Activity:
Keep to one stretch of the data below, the lines from the one with "Intermittent fasting helps" up to and including the one with "Top 6 anti-aging", and return that stretch exactly.

Supplied information:
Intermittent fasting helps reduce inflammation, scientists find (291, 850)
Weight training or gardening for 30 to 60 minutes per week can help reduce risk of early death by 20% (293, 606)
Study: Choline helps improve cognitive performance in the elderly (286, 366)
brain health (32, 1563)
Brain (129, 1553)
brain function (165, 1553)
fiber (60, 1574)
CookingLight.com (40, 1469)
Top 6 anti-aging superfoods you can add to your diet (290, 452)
...
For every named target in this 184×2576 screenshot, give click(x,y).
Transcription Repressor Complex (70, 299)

Task answer:
Intermittent fasting helps reduce inflammation, scientists find (291, 850)
Weight training or gardening for 30 to 60 minutes per week can help reduce risk of early death by 20% (293, 606)
Study: Choline helps improve cognitive performance in the elderly (286, 366)
brain health (32, 1563)
Brain (129, 1553)
brain function (165, 1553)
fiber (60, 1574)
CookingLight.com (40, 1469)
Top 6 anti-aging superfoods you can add to your diet (290, 452)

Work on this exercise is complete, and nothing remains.